* Extracted text *
These are just a few tips that I worked out along the way, ultimately its up to you to find you own working practices but the main thing is that you are happy with the result and hopefully enjoy the process.

The oven floor

The next stage is the start of the actual oven itself, the hearth floor, this is what the fire will sit on in the oven and all my research pretty much concluded that this needs to be built using firebricks, these are laid diagonally on a bed of weak dry mortar (I read that diagonal is best as the pizza peel, the tool that places the pizzas in the oven won't catch on any uneven edges, which made sense to me).
The mortar bed is levelled with a tiling float which leaves lots of uniform tiny grooves and each brick is held next to its neighbour and slid down into place to make sure the tops are all level and no mortar gets in between the bricks.





Once all the full firebricks had been laid, I cut some to make a neater edge The firebricks were cut with a 9 inch grinder with a diamond blade (more on cutting later!) and a decorative surround was added.
The type of slabs for the surround were determined the height between the top of the brickwork and the oven floor, I wanted the surround to sit flush so at the door of the oven there was a level shelf to slide pans and trays easily into the oven. Including a minimum 10mm mortar joint I was left with 35mm which was tight! I took a trip to Bowland stone http://www.bowlandstone.co.uk/ in Bristol where I managed to source some slate effect slabs which were the right thickness and complemented the other slabs and brickworks. These were then cut, laid and pointed.
You can also see a cardboard template of the oven interior (the door to the oven will be over the existing wall end.)
 
Inner oven dome
 
The next step is the building of the actual oven dome and arch, again plenty of research went into the size and type of dome and the shape and height of the arch door and anyone considering building an oven who wants to contact me about the merits of these choices can do so, but ultimately the dome would be hemispherical with a radius of 54cm and the height of the doorway is 34cm at its highest point. the shape of the doorway was determined by making a template using actual bricks with their edges touching and matching the curve to fit in with the circular footprint of the oven.

The resulting arch former was built from two sheets of mdf screwed either side of some 3 by 2 and 54cm brick gauge (trammel) was made using scrap timber and an old shed hinge fixed with a bolt and washer, this was then glued to the cardboard template, this system worked well and the cardboard protected the oven floor from any falling mortar.
Again my research showed two trains of thought about the bricks used in the oven dome. Most
sites recommend firebricks especially US sites as they seem to be cheap there but at around £2 a piece in the UK it would make for an expensive build with around 150 bricks cut in half for the dome (firebricks also eat diamond blades when cutting due to being so hard).
The other train of thought is to use normal clay bricks (not concrete bricks!) as these are fired in the kiln during manufacture at 1100c and are stable up to this temperature which made sense to me and my wallet!

* Objectives *
A – Copy the pizza oven text word for word, from "You can also" up to and including "of the oven.".
B – Can you resume the pizza oven text after its final sentence and continue writing it?

* Data shown *
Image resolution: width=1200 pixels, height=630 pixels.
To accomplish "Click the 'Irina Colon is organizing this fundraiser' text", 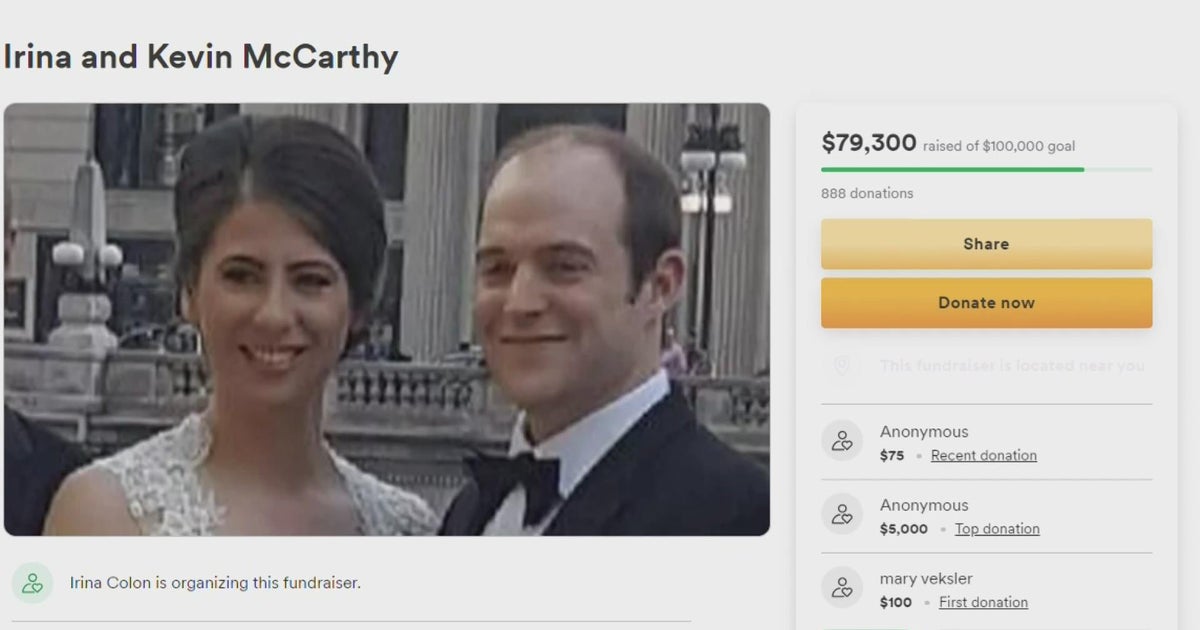I will pos(215,582).
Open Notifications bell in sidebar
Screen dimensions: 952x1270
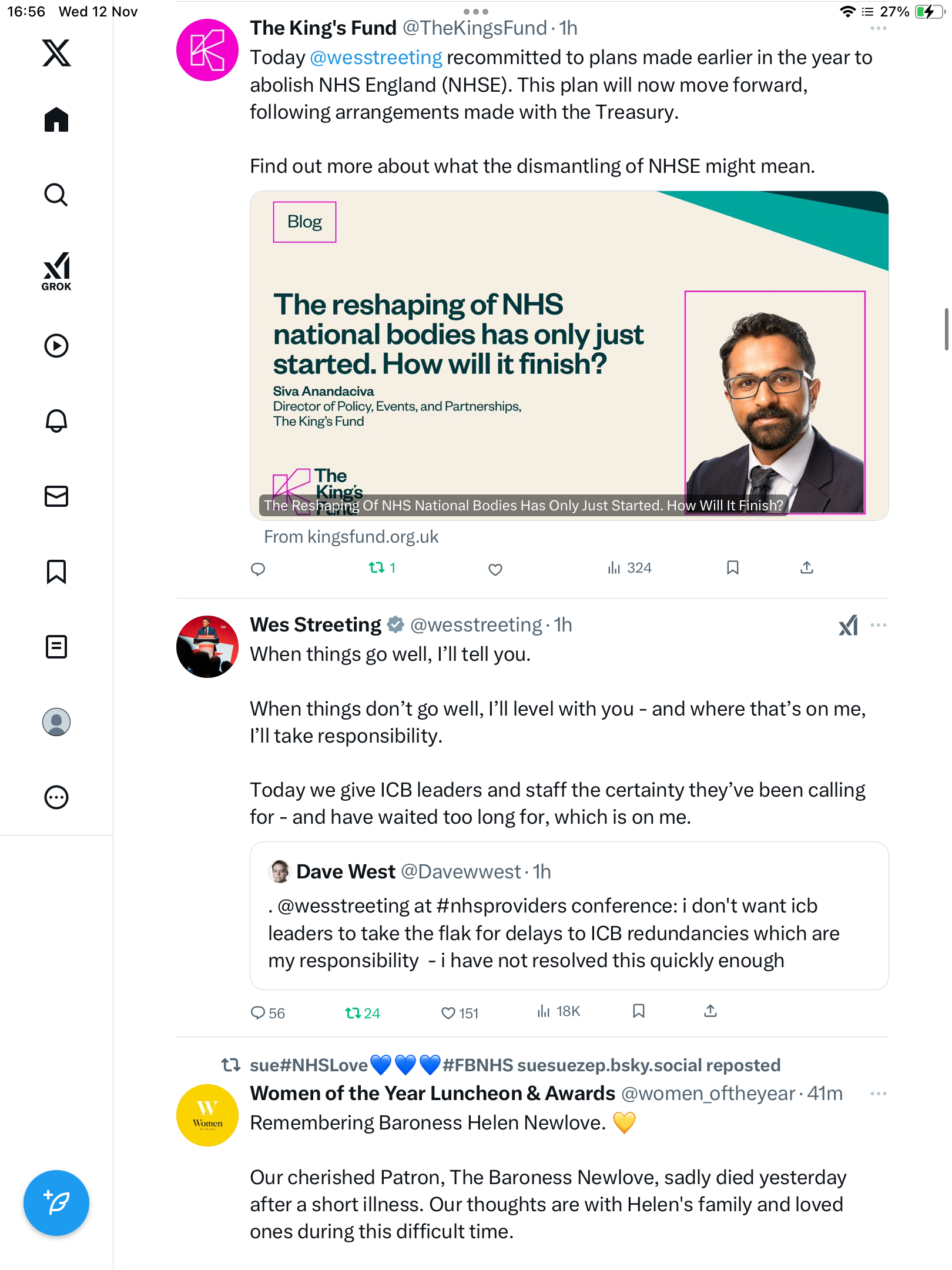coord(56,421)
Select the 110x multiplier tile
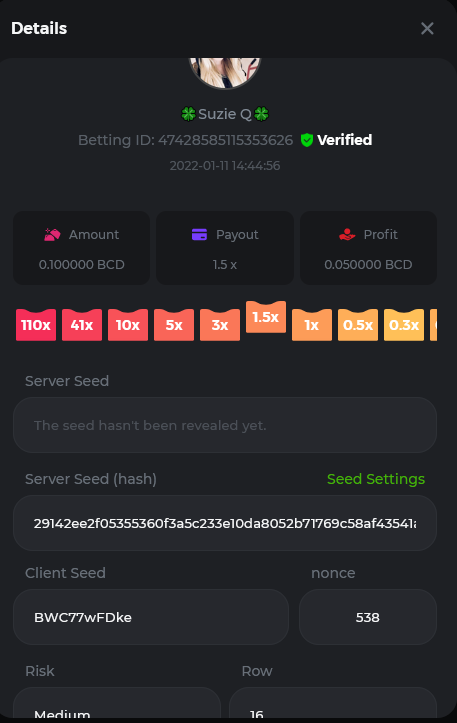457x723 pixels. pyautogui.click(x=36, y=325)
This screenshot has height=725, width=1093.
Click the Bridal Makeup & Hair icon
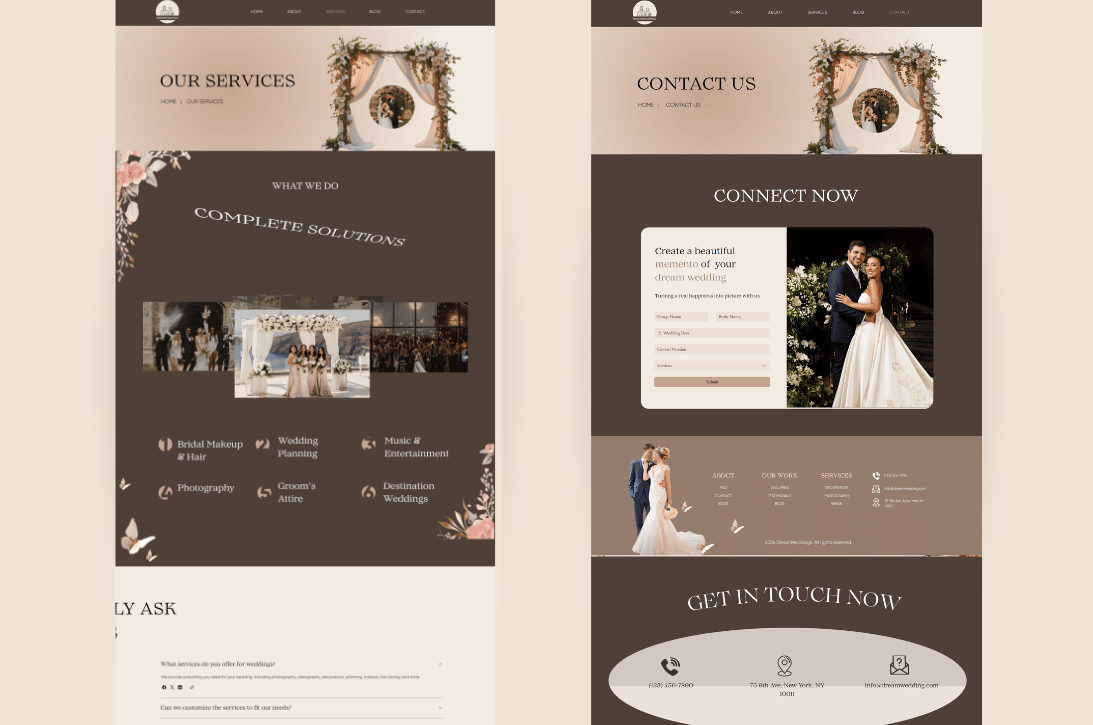(x=165, y=444)
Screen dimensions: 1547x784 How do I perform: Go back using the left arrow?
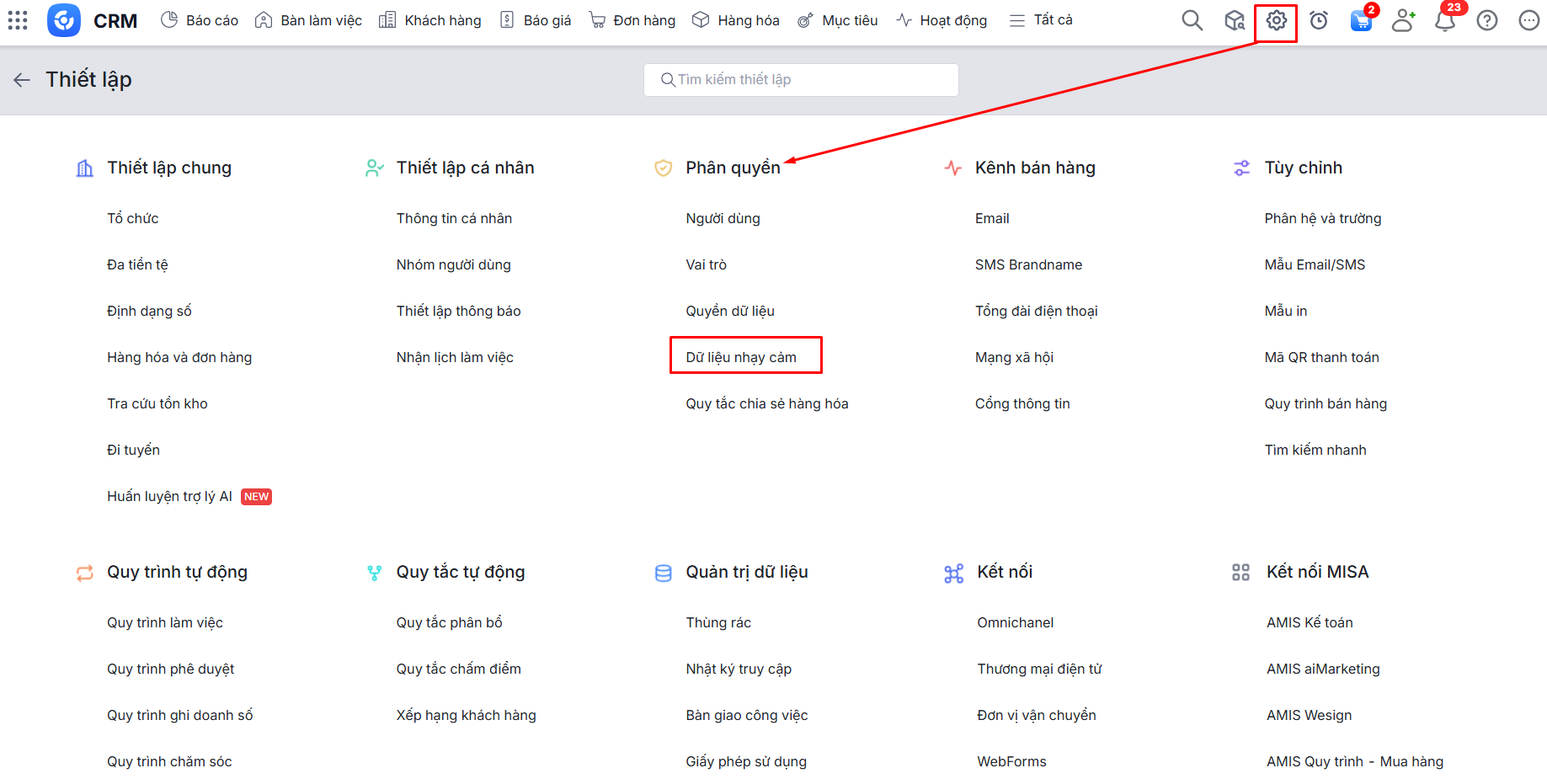[22, 80]
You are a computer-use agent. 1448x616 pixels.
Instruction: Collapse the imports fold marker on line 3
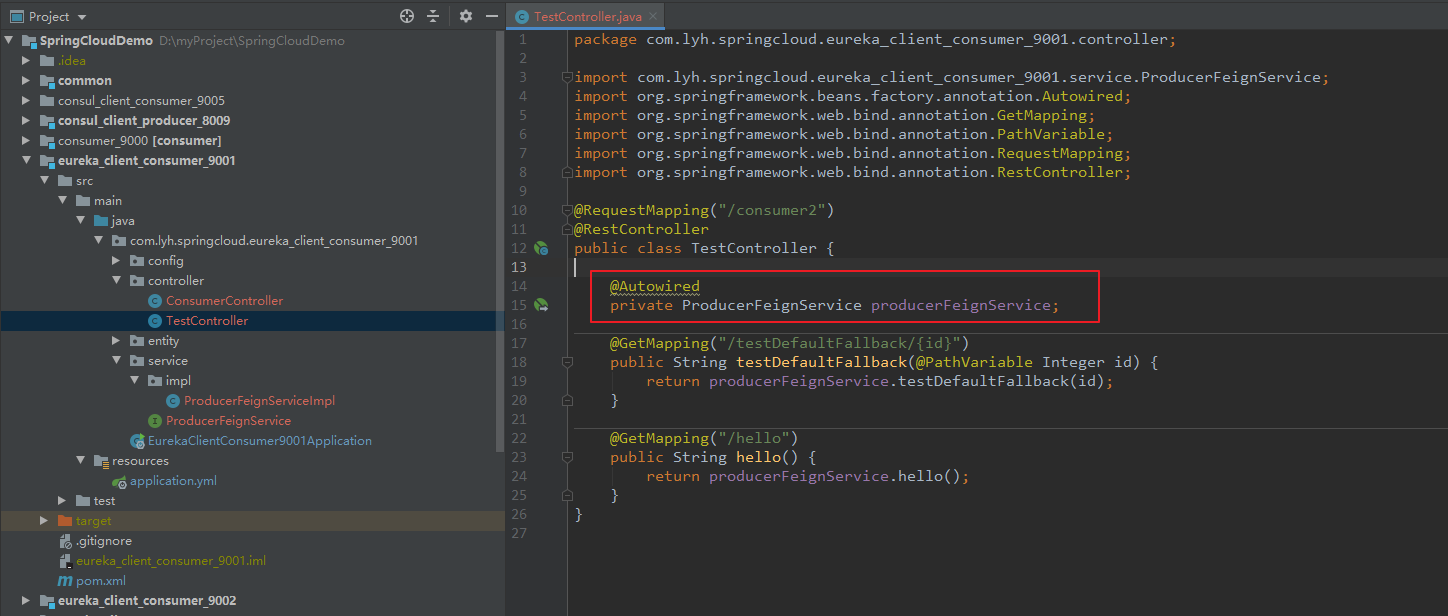[x=566, y=77]
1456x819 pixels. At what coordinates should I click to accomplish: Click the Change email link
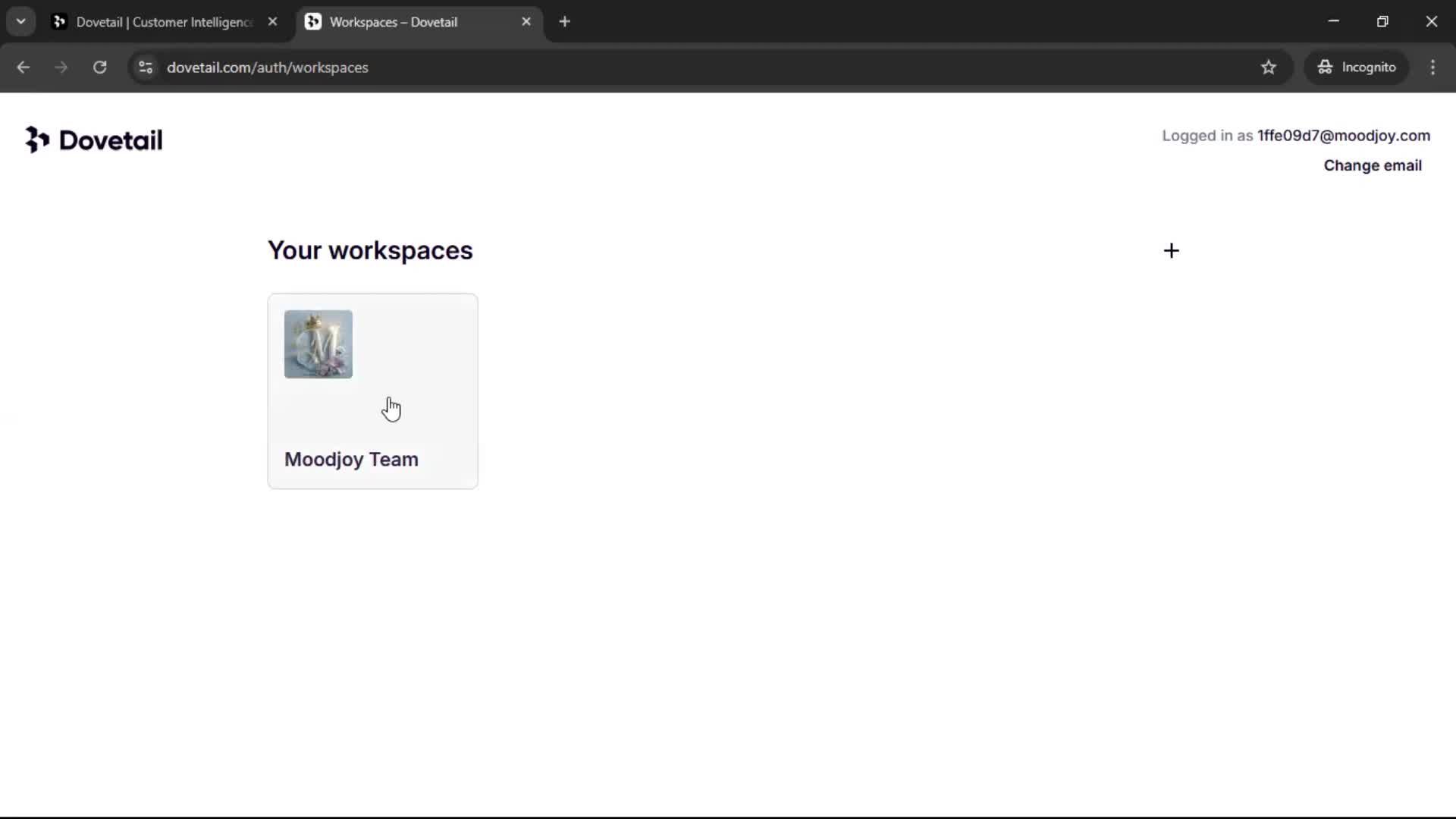(x=1372, y=165)
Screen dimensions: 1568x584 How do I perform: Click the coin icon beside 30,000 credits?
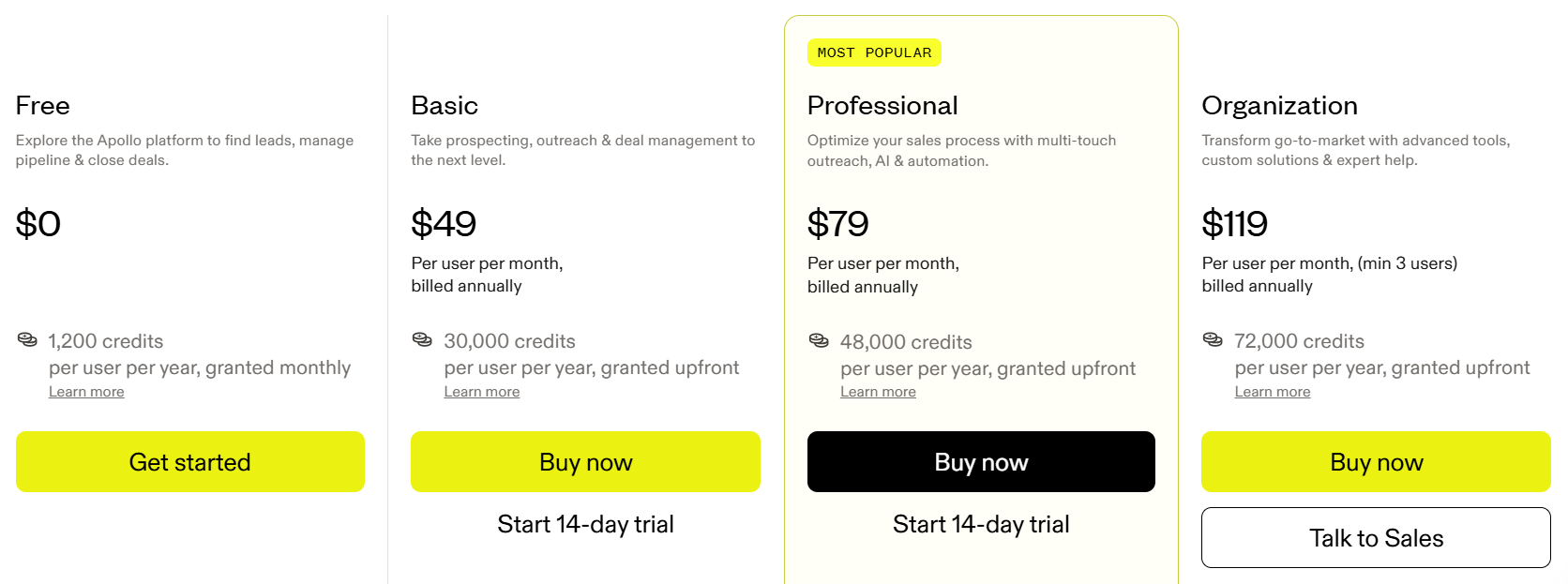420,338
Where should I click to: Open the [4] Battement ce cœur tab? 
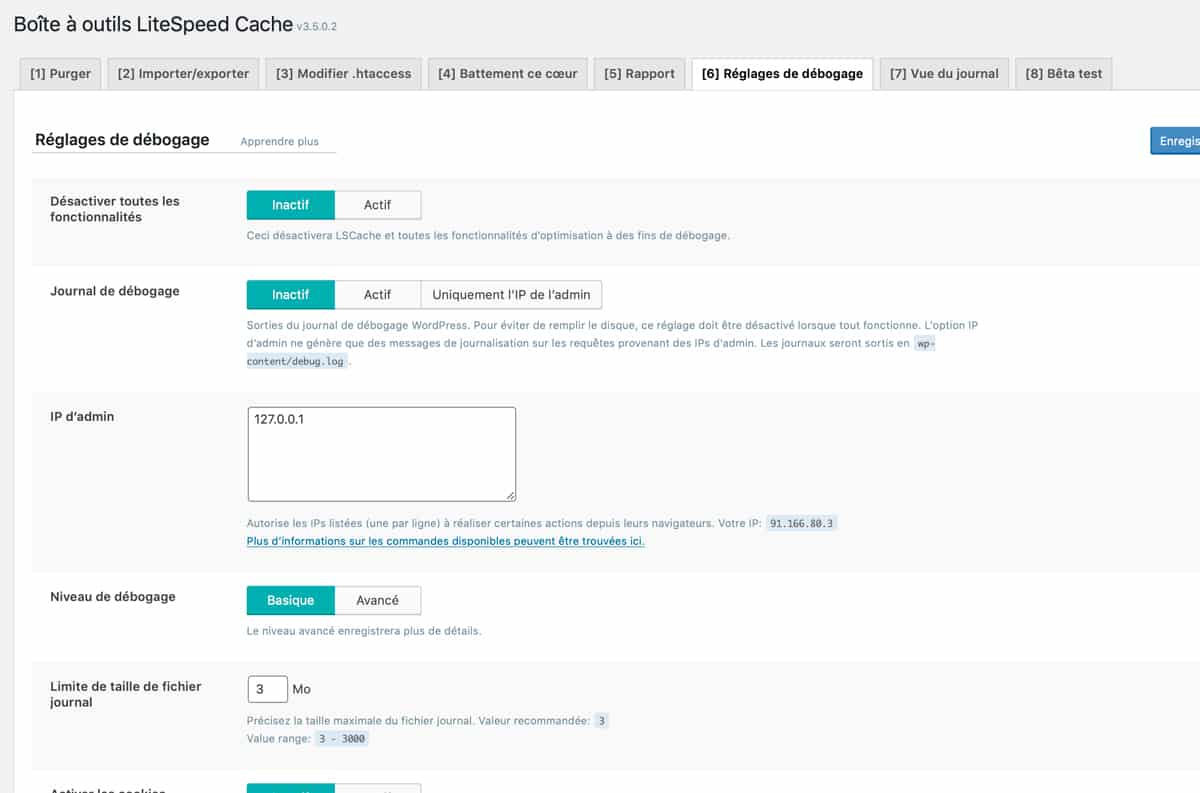508,73
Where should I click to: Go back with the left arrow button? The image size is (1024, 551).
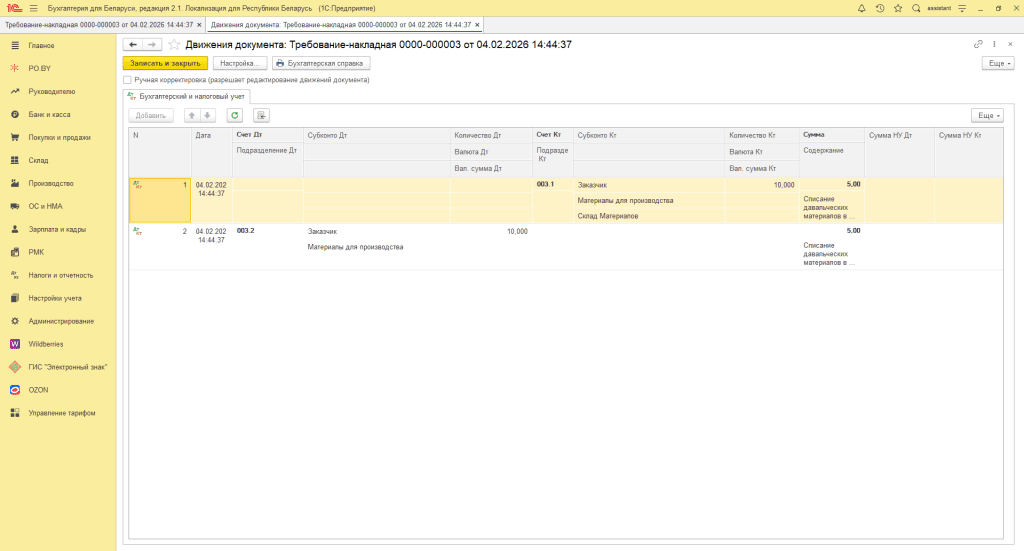[132, 45]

* Results for the exercise *
A –
You can also see a cardboard template of the oven interior (the door to the oven will be over the existing wall end.)
 
Inner oven dome
 
The next step is the building of the actual oven dome and arch, again plenty of research went into the size and type of dome and the shape and height of the arch door and anyone considering building an oven who wants to contact me about the merits of these choices can do so, but ultimately the dome would be hemispherical with a radius of 54cm and the height of the doorway is 34cm at its highest point. the shape of the doorway was determined by making a template using actual bricks with their edges touching and matching the curve to fit in with the circular footprint of the oven.

B –
There is a very useful website and forum called Forno Bravo http://www.fornobravo.com/ which has some great free download able PDFs all about oven building which I found invaluable and this quote comes from them
"If you plan to build your oven with clay brick or not at all, We would strongly recommend building your oven with Clay brick"
So clay brick it is!





Nearly all the bricks used in the ovens construction are half bricks (around 550 half bricks in total!), and each pair of these started life as whole bricks (I wish they sold half bricks!) so during the build I reckon I cut about 300 bricks, after trying with a bolster and hammer as recommended by some I found that it was more useful to have uniform half bricks to make the build easier so I made a holder out of an old scaffold plank with a batten down the side and one end where I could stack up to ten bricks and mark the exact centre and then cut with a nine inch diamond blade. This gave better results but at the expense of a couple of blades and a lot of red dust! I tried soaking the bricks in water but it made no difference and in the end spent half a day cutting bricks and another half a day cleaning up the back garden. Not the most enjoyable day but a necessary evil.



So with bricks cut it was time to get building, the dome gauge worked well although I got rid of the timber block at the end as this made it hard to 'disengage' ready to set the next brick. I almost forgot to add the two offcuts of wood under the arch former which would of made removal tricky once the arch was complete (you slide the offcuts out and the former drops so you can free it)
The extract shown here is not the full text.